───── FRAGMENTO

El texto andaluz contempla en su punto número siete la «supresión del Consejo Consultivo, cuya función sería desarrollada por los servicios jurídicos de la Junta». Aunque el funcionamiento y regulación de esta institución propia se recoge en el Estatuto de Autonomía, no sería imprescindible una modificación del mismo puesto que, como ocurrió en Extremadura, podría realizarse a través de una ley regional.

El pacto de gobierno andaluz contempla además la reforma de la Cámara de Cuentas (en Castilla y León es el Consejo de Cuentas) y una revisión de la ley que lo regula con el ánimo de «reforzar las obligaciones de colaboración de las administraciones públicas». Por otro lado, incluye una reducción del número de consejeros (algo que ya se hizo en Castilla y León) y una modificación del sistema de elección de los miembros aplicando un procedimiento público y abierto. En este punto se insiste también en que «serán de obligado cumplimiento los informes de fiscalización que emanen de la Cámara de Cuentas». En esta comunidad esto último tampoco ocurre: los informes que proceden de la institución que actualmente preside Mario Amilivia (anterior presidente del Consultivo) no gozan de ese carácter obligatorio.

──────────
───── DATOS PROPORCIONADOS

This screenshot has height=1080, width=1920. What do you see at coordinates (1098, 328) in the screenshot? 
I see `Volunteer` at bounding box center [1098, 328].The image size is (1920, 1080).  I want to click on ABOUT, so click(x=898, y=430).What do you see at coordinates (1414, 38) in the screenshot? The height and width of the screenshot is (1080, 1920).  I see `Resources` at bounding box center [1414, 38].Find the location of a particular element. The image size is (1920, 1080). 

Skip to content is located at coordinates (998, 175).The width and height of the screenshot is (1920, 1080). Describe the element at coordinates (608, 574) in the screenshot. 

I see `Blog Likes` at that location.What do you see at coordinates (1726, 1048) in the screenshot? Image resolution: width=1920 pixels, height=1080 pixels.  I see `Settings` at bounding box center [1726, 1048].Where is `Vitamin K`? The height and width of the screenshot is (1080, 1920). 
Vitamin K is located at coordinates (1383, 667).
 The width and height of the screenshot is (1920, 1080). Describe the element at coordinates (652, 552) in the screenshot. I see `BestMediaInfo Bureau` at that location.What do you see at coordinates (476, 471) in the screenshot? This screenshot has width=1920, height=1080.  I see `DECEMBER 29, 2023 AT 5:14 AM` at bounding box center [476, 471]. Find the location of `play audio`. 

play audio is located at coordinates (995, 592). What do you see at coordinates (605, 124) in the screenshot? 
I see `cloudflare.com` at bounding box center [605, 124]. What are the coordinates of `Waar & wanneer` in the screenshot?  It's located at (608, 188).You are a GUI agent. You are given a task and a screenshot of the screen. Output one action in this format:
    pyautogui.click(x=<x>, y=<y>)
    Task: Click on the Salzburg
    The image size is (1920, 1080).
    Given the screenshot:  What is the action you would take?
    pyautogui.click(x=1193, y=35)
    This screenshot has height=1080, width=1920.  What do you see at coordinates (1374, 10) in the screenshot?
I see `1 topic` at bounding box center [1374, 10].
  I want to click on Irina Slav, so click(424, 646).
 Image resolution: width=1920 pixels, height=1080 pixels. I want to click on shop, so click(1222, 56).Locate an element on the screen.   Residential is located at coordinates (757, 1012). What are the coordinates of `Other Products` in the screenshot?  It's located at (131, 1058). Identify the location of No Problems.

──────────

CONJUNTO DE TAREAS:
1: Enumera todas las medidas sobre la Cámara de Cuentas que, según el fragmento, recoge el pacto de gobierno andaluz.
2: Según el fragmento, ¿por qué vía podría suprimirse el Consejo Consultivo sin modificar el Estatuto de Autonomía?
3: Prosigue el texto sobre el pacto de gobierno andaluz desde su última frase.
No hace falta consultar las líneas.

RESULTADOS ESPERADOS:
1:
- Reforma de la Cámara de Cuentas
- Revisión de la ley que la regula para «reforzar las obligaciones de colaboración de las administraciones públicas»
- Reducción del número de consejeros
- Modificación del sistema de elección de los miembros mediante un procedimiento público y abierto
- Obligado cumplimiento de los informes de fiscalización que emanen de la Cámara de Cuentas

2: Mediante una ley regional, como ocurrió en Extremadura.

3:
De llegar estas exigencias a la mesa de negociación en Castilla y León, en el seno del Partido Popular no serían consideradas como un problema mayor. Los populares estarían dispuestos a incluir esas consideraciones sobre el Consultivo y el Consejo de Cuentas dentro de lo que han denominado «una reflexión general sobre las administraciones propias», según apuntan desde el PP. «No las vemos como líneas rojas», aseguran, y de hecho no se cierran a ninguna posibilidad, siempre y cuando «ganen en valor y sean organismos más eficaces».

Plan de medios

Otro de los asuntos que se detallan en el acuerdo andaluz y que, con salvedades, podría negociarse en Castilla y León tiene que ver con la televisión autonómica. De hecho, en el primer encuentro formal del jueves pasado, uno de los asuntos espinosos entre los dos partidos vino de la mano del plan de medios y los medios de comunicación. Algunos de los asistentes reconocieron entonces que se vivieron «algunos momentos de tensión».

En Andalucía, Canal Sur es un medio público sobre el que el nuevo Ejecutivo creará un «grupo de expertos que estudie las posibilidades de redimensionamiento y de mejora de la eficiencia en la utilización de los recursos». También se apunta en la dirección de aplicar reformas para garantizar «la profesionalidad, imparcialidad, pluralidad e independencia del poder político».

En Castilla y León, la televisión no es pública, está gestionada por la sociedad Radio Televisión Castilla yLeón, integrada por las empresas Promecal y Edigrup, aunque cuenta con una inversión importante (de entre 18 y 25 millones, según algunas fuentes) por parte del Gobierno regional. Además, en la legislatura pasada se constituyó una comisión de seguimiento en las Cortes regionales de la que forman parte todos los grupos políticos.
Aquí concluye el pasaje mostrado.